Note: Do not use standard wire as that will ‘spring’ the IC socket and ruin it. Wire used must be the size of a standard IC chip leg – which is why I save those I clip off. If these small lead wires are not available, it is suggested inserting a IC socket of the same size into the existing socket. This second socket can be used as a permanent NOP replacement.
Push a wire into the new socket at each data line (pins 9, 10, 11, 13, 14, 15, 16 and 17 – eight wires and the +5 and ground wires).
The NOP instruction is EA in Hex. That means you are going to solder the wires from D7, D6, D5, D3 and D1 to the +5V wire. Then solder the wires from D4, D2 and D0 to the ground wire.
This means that pins 14, 11 and 9 will be grounded to pin12.
Pins 17, 16, 15, 13 and 10 will be hooked to +5 at pin 24.
Note that it is possible to assemble the NOP generator directly into the EPROM holder after the EPROM is removed. However, it is possible that the insertion of these wires into the EPROM holder will cause it to spring and ruin the holder. Plus, if this is assembled into a spare EPROM socket, it can be used over and over again. In the photo above, I used clipped off legs from removed ICs, so as to be careful not to ruin the IC holder.
After this is assembled, remove the EPROM from and insert your NOP generator into the EPROM socket.
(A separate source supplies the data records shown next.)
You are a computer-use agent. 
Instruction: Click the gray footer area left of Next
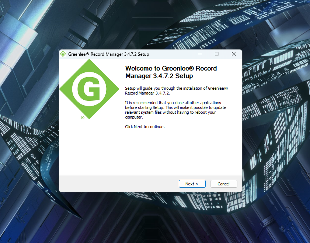coord(118,184)
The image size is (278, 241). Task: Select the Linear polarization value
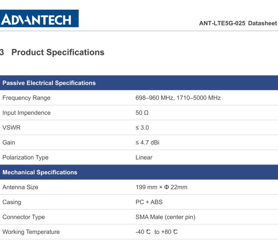click(144, 157)
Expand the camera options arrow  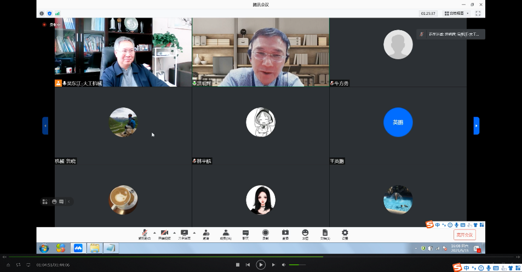[x=174, y=233]
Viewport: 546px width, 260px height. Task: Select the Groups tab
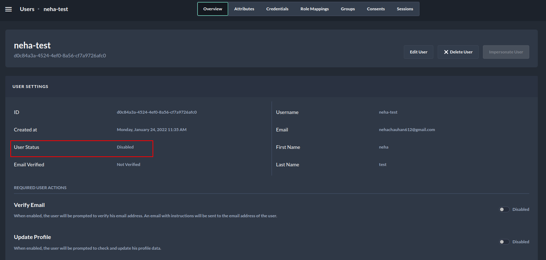pyautogui.click(x=347, y=9)
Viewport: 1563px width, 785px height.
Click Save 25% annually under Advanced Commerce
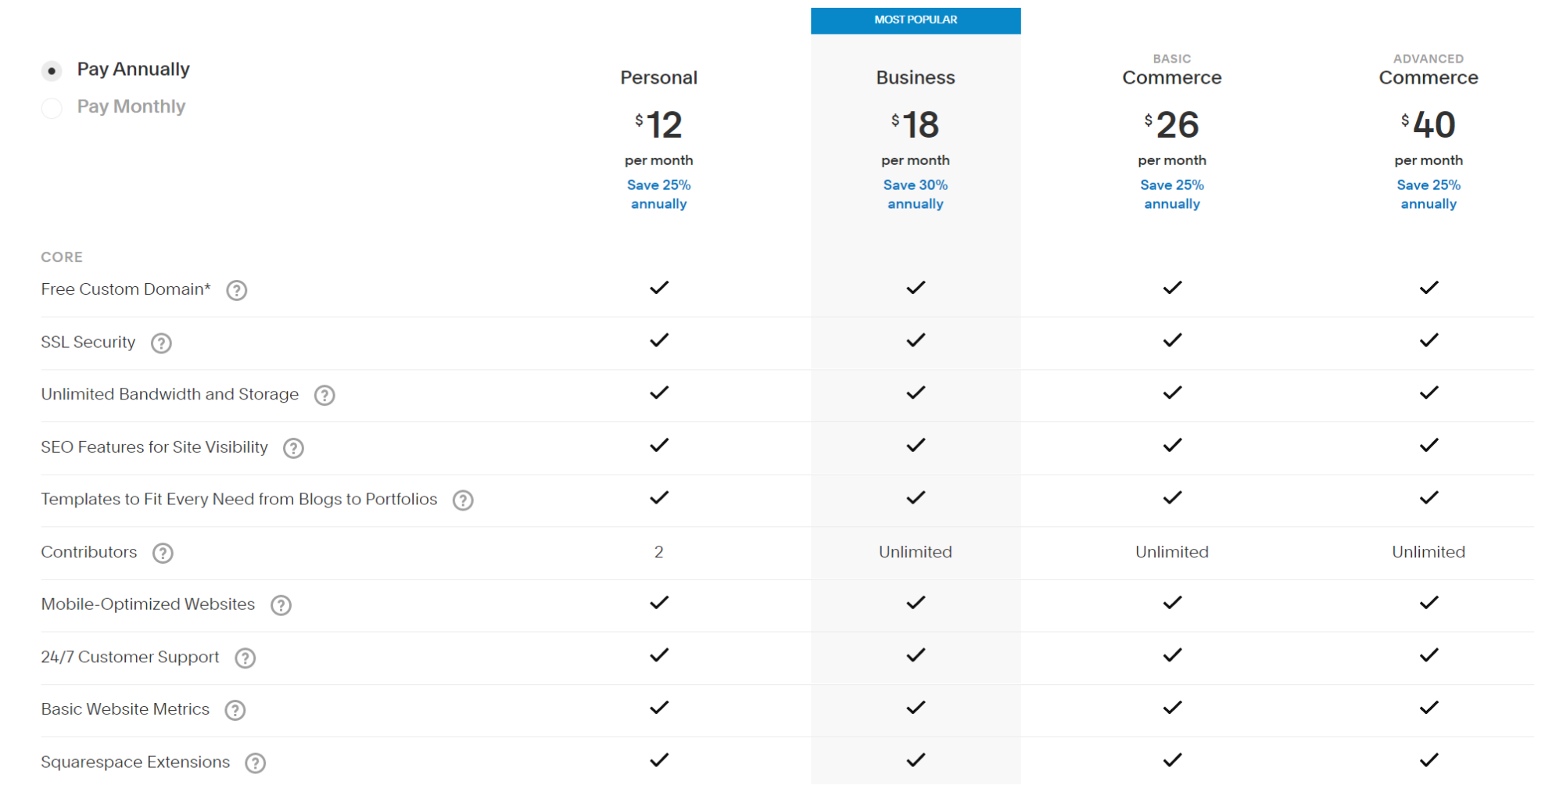coord(1429,194)
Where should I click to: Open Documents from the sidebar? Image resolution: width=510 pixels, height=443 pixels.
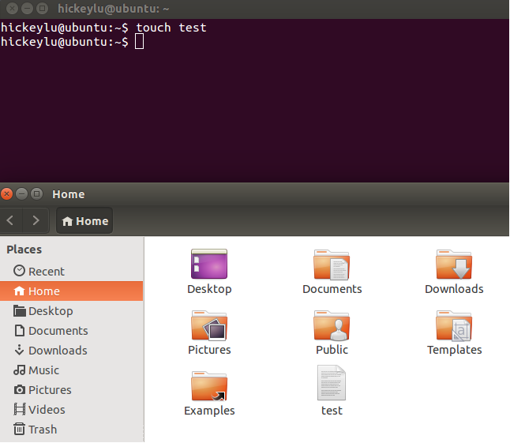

Insure that it is properly oriented and that none of the +5 wires are touching the ground wires.
Disconnect all plugs to the CPU board except for J1. Power up the machine.
If you are using a digital probe, the following pins on U1 (the 6502 processor) should be tested as pulsing:
The pulsing at pin 25 may be so slow that the individual pulses can be heard.
If all the addresses are pulsing, then check the other chips, U2, U3, U4, U5 and U6 to insure that the addresses at those chips are also pulsing. If the addresses are pulsing at the CPU, but not at one of these chips, then there is a broken trace.
Also check the address lines at Z10, Z12 and Z7 to insure they are not broken.
If one or more of these addresses are not pulsing, then either the CPU is defective, or one of the chips that are hooked up to the address are pulling it down. If you are lucky, your CPU is socketed. Then you could remove the CPU and bend the one lead out of the socket. But since these boards were manufactured with the CPU soldered in place, you are most likely out of luck.
The next best way to proceed is to take a sharp razor blade and temporarily cut the trace in such a way that it is easily repairable with solder. Check with a voltmeter to insure that the trace is cut and reinstall in the machine with all plugs removed except J1. Use the digital probe and see if the address at the CPU is now pulsing. If the CPU is now pulsing, then the CPU is good and one of the other chips is pulling down the line. If the CPU is not pulsing at this address, then it is likely defective and needs to be replaced.
If this address is not pulsing at the CPU, check the same address at one of the other chips. If you are using a digital probe, it may now appear to be pulsing, but that is likely a false reading. Take a 3.3k resistor and connect one side to the +5 volt supply, and the other to the address at one of the chips that now appears to be pulsing. The line as checked with a digital probe should now appear as high.
If after cutting the trace, the CPU is pulsing, then it will be necessary to determine which chip is at fault. This can best be done by repairing the trace previously cut at the CPU with solder (and maybe a thin wire). Then follow the trace from this address at the CPU and find where it splits. Cut one side of the trace and test again. Using this technique, it should be possible to narrow it down to the defective chip.